As President Obama announced $33 billion in new American investment commitments in Africa, primarily from the private sector, he also delivered a line that is being widely interpreted as a swipe at China, which has surpassed the U.S. as the African continent’s largest trading partner.

“We don’t look to Africa simply for its natural resources. We recognize Africa for its greatest resource, which is its people and its talents and its potential,” the president said to the unprecedented gathering of more than 50 African heads of state during a three-day summit. “We don’t simply want to extract minerals from the ground for our growth. We want to build partnerships that create jobs and opportunity for all our peoples, that unleash the next era of African growth.”

He didn’t say “China,” but most observers knew exactly who the president as referring to with the swipe. It is the same theme that has been spouted by other White House officials in the lead-up to the summit.

“We do believe we bring something unique to the table,” Ben Rhodes, Obama’s deputy national security adviser, told the Huffington Post. “We are less focused on resources from Africa and more focused on deepening trade and investment relationships.”

The second day of the summit was focused on trade. Vice President Joe Biden called Africa the “continent of limitless promise.”

“It’s never been a good bet to bet against America, and America is betting on Africa,” Biden said.
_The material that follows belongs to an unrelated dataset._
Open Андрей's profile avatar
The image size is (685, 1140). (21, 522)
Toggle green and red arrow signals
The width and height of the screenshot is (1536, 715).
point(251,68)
In soaring rhetoric, Secretary of State John Kerry said of the summit, “If everybody gets this right, this meeting and this moment and the days ahead of us can literally become a pivotal defining moment for our future history and for the world.”

With companies like General Electric and Coca-Cola leading the way, American industry is poised to spend billions in Africa—clearly with the hope that many more billions will flow back into the U.S. The White House event featured representatives from nearly 100 American and African companies, who talked about increasing their partnerships.

Former President Bill Clinton said the U.S. has “only barely scratched the surface” of Africa’s economic potential.

“We also realize we have some catching up to do,” said Michael Bloomberg, the former New York City mayor and billionaire businessman. “We are letting Europe and China go faster than the U.S.”

Some African leaders were not pleased that the gathering focused too much on Africa’s problems, according to a story in the Guardian. President Obama didn’t help this perception when he said, “People should be able to start a business and ship their goods without having to pay a bribe or hire somebody’s cousin. And we have to talk about security and peace because the future belongs to those who build, not those who destroy.”

Tunisian President Moncef Marzouki said foreign businesses have a responsibility to do more than seek profit. He said they should invest in democratic states that are working to combat corruption, educate their populations and create equality.

“By sending this message everywhere that good governance is for the business community is something that is very important and is as important as making money,” he said. “I must stress we don’t need development which is not useful for the population. We don’t want to widen the gap between rich and poor because this will lead to more instability and more pressure and more civil war.”